Aim of the task —
In the entries below, find the lines with the word "user" and copy them.
== == ==
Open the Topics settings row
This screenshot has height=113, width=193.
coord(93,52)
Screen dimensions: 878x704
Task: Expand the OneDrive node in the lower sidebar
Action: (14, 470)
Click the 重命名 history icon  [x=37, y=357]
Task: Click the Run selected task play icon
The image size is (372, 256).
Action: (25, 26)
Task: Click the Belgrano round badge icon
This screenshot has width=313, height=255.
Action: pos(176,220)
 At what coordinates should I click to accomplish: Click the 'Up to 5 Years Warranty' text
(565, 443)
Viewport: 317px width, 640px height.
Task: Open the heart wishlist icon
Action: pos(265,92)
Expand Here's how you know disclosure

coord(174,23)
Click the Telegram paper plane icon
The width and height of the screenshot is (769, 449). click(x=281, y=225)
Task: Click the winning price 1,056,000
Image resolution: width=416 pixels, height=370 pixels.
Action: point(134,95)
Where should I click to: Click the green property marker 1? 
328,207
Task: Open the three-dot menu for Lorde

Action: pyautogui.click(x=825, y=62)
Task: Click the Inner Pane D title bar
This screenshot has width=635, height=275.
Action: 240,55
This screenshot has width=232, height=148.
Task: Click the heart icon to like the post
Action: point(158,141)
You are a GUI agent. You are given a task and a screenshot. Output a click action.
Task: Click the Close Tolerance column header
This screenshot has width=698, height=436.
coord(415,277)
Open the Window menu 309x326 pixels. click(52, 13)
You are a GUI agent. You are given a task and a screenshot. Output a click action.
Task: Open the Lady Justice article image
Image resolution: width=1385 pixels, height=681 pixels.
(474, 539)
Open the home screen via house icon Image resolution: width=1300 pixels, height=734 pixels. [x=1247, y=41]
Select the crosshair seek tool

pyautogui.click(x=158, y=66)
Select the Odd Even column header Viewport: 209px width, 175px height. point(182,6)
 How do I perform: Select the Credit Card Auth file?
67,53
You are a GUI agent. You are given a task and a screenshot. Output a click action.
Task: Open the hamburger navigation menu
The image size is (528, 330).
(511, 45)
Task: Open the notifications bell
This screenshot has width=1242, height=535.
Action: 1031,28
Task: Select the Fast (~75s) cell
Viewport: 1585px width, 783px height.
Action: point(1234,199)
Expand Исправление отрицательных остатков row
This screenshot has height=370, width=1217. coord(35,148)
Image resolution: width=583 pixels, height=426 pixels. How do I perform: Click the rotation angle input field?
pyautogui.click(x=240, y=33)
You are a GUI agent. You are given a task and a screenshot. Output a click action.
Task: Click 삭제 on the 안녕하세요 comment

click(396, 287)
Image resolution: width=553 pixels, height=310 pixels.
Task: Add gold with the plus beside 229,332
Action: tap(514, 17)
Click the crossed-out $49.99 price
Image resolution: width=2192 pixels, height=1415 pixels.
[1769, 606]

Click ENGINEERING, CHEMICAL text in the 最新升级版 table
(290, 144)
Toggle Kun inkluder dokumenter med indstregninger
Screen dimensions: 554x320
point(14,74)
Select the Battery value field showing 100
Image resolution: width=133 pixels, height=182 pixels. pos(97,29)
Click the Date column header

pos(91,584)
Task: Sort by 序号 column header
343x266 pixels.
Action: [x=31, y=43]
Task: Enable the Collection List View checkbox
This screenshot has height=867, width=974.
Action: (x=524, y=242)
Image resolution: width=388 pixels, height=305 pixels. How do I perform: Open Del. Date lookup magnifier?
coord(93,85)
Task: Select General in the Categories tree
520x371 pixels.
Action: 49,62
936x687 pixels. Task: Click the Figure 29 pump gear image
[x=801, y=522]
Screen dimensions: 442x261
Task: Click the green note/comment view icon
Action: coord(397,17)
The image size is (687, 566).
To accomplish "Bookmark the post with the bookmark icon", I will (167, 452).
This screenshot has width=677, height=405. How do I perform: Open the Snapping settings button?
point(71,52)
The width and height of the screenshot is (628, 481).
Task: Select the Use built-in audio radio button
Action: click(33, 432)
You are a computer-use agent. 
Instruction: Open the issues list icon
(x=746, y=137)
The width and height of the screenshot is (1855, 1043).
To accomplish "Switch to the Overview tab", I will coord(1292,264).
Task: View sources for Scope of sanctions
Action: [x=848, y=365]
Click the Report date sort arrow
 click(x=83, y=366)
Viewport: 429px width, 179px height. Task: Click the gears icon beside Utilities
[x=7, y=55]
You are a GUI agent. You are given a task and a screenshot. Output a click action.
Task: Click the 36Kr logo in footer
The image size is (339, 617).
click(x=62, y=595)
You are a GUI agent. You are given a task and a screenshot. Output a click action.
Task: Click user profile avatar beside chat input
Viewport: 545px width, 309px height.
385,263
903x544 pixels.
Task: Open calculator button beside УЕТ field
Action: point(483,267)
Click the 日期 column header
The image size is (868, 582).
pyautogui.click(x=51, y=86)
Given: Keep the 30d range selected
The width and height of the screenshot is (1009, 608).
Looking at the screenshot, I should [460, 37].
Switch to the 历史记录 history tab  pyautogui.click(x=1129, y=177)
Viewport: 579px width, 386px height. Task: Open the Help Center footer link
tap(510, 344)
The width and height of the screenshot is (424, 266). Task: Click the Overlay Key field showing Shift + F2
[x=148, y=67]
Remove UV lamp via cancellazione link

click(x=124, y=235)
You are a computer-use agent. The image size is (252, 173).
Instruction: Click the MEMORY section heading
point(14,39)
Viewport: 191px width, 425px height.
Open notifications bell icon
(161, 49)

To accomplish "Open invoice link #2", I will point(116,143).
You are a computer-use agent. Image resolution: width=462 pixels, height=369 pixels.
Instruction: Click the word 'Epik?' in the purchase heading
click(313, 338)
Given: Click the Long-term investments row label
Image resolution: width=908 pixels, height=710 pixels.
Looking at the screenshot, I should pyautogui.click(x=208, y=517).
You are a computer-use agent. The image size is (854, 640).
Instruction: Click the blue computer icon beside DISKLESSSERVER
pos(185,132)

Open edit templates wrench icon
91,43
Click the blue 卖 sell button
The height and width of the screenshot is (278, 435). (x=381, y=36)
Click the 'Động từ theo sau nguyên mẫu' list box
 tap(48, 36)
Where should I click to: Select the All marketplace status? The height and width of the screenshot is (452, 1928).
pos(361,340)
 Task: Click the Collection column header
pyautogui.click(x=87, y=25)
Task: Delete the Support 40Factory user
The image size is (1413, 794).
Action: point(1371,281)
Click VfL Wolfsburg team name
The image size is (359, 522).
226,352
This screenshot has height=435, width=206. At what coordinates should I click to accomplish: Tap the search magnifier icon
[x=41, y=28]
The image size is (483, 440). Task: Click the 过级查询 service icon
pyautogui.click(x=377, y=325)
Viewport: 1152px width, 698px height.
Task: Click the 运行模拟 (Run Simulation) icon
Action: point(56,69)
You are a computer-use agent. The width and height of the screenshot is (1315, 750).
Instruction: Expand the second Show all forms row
== == ==
Problem solution —
Task: Click user profile avatar beside chat input
Task: Delete the Support 40Factory user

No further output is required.